I pay a great deal of attention to the quality of my supplements—relying on well-known brand names, word of mouth from those “in the know” and reading up on their efficacy. A report that piqued my interest—and made me grab the two multis in my kitchen cabinet—found that 16 out of 42 multivitamins failed an independent laboratory test conducted by ConsumerLab.com, a fee-based service that I subscribe to get the latest information on the health claims of vitamins and supplements.
The multis that landed on ConsumerLab’s “Not Approved” list failed for a variety of reasons. They either fell short of the level of nutrients claimed on their labels; exceeded tolerable limits established by the Institute of Medicine of the National Academies or didn’t properly list ingredients.
Getting too much of a good thing can be toxic. For example, vitamin A, which was one of the many ingredients ConsumerLab tested, is good for your eyes and skin. It is included in most multivitamins. Too much, and you’re headed for developing liver damage or brittle bones, increasing fracture risks by up to seven times. The National Institutes of Health cites other health risks from excessive intake of vitamin A. Read Upper Safe Levels of Intake for Adults: Vitamins and Minerals in the NebGuide, published by the University of Nebraska, to learn about others.
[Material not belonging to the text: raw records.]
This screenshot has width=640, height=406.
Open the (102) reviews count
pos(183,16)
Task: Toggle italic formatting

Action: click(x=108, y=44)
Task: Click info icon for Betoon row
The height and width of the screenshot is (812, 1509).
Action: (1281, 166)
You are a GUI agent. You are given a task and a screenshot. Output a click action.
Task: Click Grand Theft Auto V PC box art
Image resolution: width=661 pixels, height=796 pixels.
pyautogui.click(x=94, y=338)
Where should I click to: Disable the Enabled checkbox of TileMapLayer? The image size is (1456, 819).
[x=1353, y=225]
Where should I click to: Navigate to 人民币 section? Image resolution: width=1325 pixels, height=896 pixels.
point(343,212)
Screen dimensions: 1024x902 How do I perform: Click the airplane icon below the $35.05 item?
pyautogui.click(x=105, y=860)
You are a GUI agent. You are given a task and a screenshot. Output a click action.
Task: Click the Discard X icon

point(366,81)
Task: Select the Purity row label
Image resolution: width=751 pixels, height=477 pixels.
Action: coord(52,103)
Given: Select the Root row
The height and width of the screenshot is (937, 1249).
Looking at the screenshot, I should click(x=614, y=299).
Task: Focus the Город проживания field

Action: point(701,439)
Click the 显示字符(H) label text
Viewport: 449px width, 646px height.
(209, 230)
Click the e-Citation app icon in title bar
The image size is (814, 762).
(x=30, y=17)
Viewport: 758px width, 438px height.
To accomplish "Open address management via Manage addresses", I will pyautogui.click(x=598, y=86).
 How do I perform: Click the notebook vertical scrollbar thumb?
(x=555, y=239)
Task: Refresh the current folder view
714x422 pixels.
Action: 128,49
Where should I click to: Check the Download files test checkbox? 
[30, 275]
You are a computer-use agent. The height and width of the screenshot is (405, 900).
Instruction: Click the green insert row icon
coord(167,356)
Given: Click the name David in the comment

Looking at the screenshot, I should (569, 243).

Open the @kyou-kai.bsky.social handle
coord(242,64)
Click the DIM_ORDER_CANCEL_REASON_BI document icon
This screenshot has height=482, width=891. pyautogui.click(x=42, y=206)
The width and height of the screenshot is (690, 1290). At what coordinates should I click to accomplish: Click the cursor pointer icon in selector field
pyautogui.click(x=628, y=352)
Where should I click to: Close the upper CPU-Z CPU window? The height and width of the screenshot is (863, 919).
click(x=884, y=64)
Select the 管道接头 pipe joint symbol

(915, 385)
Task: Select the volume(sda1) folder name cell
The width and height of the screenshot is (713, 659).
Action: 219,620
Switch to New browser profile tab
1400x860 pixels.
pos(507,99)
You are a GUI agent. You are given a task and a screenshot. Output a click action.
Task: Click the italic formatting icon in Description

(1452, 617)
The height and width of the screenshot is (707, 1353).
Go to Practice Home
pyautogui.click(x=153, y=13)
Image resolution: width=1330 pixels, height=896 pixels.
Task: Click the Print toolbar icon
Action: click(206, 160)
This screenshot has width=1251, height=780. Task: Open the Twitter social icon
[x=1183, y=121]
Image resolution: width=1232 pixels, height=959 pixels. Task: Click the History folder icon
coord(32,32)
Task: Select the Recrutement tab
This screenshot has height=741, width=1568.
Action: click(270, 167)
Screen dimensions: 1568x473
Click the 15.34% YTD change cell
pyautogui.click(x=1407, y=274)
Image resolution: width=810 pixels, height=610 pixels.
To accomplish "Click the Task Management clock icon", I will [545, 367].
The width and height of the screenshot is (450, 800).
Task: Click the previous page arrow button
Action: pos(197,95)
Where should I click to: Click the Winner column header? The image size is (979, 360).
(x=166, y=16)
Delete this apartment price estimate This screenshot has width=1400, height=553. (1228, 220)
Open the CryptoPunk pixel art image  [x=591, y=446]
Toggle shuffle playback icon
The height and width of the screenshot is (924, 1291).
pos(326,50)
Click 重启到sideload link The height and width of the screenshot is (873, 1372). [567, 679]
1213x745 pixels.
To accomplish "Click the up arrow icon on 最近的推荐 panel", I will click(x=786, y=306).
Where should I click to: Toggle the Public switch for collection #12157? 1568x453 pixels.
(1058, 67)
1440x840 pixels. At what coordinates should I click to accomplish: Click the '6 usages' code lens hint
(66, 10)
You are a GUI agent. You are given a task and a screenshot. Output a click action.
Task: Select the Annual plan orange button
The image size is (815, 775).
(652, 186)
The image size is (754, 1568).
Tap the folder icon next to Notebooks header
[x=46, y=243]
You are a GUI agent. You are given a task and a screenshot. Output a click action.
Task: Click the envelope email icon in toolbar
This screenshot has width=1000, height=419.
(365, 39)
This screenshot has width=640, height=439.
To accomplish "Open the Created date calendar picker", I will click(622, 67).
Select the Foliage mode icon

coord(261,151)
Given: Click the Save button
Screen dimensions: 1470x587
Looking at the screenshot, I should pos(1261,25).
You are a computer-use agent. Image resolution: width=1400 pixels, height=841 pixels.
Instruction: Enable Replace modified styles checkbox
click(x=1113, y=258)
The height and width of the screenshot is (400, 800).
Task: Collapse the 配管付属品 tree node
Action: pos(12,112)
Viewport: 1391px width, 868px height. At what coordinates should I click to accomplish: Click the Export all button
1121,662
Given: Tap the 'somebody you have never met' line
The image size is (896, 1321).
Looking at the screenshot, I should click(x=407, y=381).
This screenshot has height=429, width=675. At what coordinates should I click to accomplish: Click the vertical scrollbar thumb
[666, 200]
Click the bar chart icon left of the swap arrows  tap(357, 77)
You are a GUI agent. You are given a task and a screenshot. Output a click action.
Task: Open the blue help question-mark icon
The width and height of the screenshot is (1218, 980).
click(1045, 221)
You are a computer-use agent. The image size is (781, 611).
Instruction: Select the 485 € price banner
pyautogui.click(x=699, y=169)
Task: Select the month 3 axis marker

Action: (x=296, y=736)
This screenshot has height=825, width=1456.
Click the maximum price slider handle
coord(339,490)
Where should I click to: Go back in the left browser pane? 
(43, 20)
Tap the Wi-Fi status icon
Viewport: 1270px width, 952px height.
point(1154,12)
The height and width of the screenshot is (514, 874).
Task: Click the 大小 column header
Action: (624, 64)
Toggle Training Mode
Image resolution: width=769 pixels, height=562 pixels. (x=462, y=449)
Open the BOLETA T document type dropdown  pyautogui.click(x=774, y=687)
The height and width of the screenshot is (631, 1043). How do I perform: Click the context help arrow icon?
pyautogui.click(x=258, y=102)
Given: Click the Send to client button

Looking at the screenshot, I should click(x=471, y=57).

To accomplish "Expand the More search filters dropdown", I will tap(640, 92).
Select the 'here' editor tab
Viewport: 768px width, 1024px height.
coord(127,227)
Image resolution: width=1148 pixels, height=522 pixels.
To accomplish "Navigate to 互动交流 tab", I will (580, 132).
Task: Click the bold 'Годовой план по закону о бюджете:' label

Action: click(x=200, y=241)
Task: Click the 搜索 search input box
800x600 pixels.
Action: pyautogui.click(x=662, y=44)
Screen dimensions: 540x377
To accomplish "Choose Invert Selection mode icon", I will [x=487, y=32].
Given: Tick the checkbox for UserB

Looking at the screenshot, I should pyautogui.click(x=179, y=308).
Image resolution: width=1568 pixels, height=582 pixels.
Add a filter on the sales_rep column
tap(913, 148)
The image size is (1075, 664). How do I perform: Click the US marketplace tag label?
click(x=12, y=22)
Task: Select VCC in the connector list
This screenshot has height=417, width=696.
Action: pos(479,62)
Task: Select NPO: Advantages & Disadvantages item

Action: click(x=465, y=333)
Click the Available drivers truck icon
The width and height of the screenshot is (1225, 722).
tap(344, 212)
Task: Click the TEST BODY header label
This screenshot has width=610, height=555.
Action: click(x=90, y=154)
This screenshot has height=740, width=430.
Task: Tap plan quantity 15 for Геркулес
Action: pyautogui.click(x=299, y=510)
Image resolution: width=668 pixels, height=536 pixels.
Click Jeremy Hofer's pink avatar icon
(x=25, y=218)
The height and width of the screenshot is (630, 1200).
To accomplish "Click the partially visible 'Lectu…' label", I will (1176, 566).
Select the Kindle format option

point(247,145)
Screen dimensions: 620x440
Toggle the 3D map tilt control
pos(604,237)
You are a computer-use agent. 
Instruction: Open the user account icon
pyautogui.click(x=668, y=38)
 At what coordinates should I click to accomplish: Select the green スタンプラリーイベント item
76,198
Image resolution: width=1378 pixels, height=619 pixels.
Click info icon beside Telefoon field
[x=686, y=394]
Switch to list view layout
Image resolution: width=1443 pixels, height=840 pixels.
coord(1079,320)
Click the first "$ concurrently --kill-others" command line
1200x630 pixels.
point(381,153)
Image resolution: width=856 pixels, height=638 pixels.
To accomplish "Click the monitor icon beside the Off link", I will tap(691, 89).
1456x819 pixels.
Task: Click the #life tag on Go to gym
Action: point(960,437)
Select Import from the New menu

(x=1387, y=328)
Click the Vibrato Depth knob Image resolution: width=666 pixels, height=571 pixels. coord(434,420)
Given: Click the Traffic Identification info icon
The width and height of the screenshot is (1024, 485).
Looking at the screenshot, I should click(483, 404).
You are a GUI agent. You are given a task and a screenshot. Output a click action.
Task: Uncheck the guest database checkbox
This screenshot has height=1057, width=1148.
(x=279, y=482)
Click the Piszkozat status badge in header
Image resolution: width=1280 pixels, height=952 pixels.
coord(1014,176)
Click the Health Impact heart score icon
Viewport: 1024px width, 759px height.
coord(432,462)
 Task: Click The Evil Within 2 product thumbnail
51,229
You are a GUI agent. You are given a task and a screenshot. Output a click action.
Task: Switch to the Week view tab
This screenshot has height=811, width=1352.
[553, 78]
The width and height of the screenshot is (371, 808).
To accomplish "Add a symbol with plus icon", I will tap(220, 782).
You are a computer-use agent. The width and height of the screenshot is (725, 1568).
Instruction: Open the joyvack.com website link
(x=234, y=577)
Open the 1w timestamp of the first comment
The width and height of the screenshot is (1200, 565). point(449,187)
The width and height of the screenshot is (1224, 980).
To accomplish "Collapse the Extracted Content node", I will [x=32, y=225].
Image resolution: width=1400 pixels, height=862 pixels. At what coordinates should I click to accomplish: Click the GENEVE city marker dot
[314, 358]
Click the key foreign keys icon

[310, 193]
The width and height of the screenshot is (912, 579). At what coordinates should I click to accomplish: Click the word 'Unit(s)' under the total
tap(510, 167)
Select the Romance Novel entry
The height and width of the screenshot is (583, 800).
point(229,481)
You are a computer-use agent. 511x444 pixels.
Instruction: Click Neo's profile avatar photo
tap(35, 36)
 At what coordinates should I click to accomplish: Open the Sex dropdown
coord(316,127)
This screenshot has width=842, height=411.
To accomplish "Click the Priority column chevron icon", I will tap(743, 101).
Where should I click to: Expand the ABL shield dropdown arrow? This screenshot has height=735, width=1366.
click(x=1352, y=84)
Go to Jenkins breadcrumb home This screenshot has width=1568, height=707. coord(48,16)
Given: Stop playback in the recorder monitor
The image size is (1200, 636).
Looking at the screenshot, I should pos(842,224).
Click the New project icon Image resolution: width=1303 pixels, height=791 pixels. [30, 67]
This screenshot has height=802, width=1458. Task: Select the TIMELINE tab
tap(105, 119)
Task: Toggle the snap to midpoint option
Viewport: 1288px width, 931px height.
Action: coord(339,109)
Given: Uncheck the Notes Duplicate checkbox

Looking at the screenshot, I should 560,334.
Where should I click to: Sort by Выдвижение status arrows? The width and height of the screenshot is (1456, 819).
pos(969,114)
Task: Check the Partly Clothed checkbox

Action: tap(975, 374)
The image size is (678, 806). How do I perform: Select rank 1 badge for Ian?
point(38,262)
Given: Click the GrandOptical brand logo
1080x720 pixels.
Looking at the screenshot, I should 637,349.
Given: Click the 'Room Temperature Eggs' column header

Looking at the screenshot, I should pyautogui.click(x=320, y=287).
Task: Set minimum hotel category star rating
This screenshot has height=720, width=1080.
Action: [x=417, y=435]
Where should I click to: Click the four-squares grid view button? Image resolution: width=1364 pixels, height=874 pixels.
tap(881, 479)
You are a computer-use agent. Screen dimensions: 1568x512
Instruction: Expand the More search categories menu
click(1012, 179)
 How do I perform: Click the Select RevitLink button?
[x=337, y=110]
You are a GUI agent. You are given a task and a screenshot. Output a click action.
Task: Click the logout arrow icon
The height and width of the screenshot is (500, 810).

Surprisingly, my CVS spectravite, which compares to Centrum Silver Chewables, exceeded the tolerable limits for vitamin A. It contained 4,000 IU (international units). The U.S. recommended daily allowance for adults is 3,000 IU for men and 2,300 IU for women. What passed? 21st Century Sentry Multivitamin & Multimineral Supplement, distributed by 21st Century HealthCare Inc. Out of the 26 that passed, I chose to list this multivitamin because it has the lowest cost for a general multi. For a complete list, you’ll need to subscribe to ConsumerLab.com. [If you subscribe, and I recommend that you do, I do not receive recompense.]
By eating a variety of foods, you can get the recommended amounts of vitamin A as well as other essential vitamins and minerals. Foods high in vitamin A, for instance, include organ meats (but limit how much you eat of them because they’re high in cholesterol), salmon, green leafy vegetables (broccoli, carrots and squash) and orange-colored fruits, such as cantaloupe, apricots and mangos.